TEXT:アビガイル・ウッド(BFPスタッフライター)

今月は聖書の中の共同体概念から、さらに、キリストの体としての共同体の役割を学びます。

共同の罪と悔い改め

トーラー(創世記〜申命記)には「父親が子どものために殺されてはならない。子どもが父親のために殺されてはならない(申24:16)」とはっきり書かれています。しかし、神はトーラーの中で何度も数世代にわたる処罰についても警告しています。特に出エジプト記20章5節で、十戒の第二戒を宣言された時、主はご自分をねたむ神であると言われ「わたしを憎む者には、父の咎を子に報い、三代、四代にまで及ぼ(す)」と宣言しておられます。

タナハ(旧約聖書)には神に対する罪が世代を超えて影響を及ぼした例がいくつもあります。その一つはダビデがバテ・シェバと犯した有名な罪です。その結果、息子が死んでしまいました。またそれ以前の例で全家族に罰が下ったものとしては、荒野でコラと共にモーセやアロンに反逆したダタンとアビラムの例が民数記16章にあります。

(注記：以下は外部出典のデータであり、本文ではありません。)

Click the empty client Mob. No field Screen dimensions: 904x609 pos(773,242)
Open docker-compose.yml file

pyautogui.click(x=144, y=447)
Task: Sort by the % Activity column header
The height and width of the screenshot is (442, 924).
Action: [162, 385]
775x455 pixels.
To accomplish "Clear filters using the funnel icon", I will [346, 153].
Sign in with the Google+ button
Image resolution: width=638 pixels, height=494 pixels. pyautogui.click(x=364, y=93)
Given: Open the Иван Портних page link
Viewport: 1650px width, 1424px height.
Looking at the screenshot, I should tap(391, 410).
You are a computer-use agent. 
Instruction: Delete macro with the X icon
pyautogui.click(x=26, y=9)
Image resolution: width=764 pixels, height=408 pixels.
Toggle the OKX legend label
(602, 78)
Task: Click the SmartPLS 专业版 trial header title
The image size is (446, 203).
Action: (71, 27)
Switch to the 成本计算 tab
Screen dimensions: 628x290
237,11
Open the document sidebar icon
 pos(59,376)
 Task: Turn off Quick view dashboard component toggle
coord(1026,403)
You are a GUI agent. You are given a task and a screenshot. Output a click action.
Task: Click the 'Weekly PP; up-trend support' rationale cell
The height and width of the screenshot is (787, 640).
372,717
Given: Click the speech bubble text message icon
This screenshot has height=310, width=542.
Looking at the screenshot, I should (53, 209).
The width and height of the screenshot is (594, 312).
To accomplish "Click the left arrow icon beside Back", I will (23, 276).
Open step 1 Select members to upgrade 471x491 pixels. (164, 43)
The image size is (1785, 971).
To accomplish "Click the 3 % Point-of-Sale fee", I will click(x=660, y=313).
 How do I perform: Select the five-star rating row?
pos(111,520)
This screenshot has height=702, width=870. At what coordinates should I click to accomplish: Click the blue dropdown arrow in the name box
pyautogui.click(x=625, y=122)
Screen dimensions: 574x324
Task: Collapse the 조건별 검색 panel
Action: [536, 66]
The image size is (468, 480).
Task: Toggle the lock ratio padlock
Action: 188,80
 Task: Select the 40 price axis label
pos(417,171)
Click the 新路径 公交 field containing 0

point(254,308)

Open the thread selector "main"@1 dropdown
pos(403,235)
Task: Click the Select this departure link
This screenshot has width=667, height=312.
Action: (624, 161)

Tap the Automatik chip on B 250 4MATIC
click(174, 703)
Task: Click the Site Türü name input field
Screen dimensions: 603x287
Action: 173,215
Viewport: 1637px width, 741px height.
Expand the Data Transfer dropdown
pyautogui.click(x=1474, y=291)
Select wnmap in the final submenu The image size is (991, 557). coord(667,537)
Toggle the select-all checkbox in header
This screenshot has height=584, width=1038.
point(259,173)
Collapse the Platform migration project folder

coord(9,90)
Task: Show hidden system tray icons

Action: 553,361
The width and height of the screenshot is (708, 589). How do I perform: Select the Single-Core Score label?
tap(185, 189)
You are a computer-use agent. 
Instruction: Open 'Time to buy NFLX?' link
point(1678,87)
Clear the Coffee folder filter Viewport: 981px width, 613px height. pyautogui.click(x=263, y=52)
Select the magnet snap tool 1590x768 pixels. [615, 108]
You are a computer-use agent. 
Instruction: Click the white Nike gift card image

「集団の罪と悔い改め」という考え方は、ユダヤ的価値観の中心です。毎年順守する大贖罪(だいしょくざい)日(ヨム・キプール)は特に、個人としてだけでなく、共同で神の赦しを求める日として聖別されています。大贖罪の間、共同体は仕事をやめて主の前に悔い改めの断食をし、シナゴーグで特別な礼拝を捧げます。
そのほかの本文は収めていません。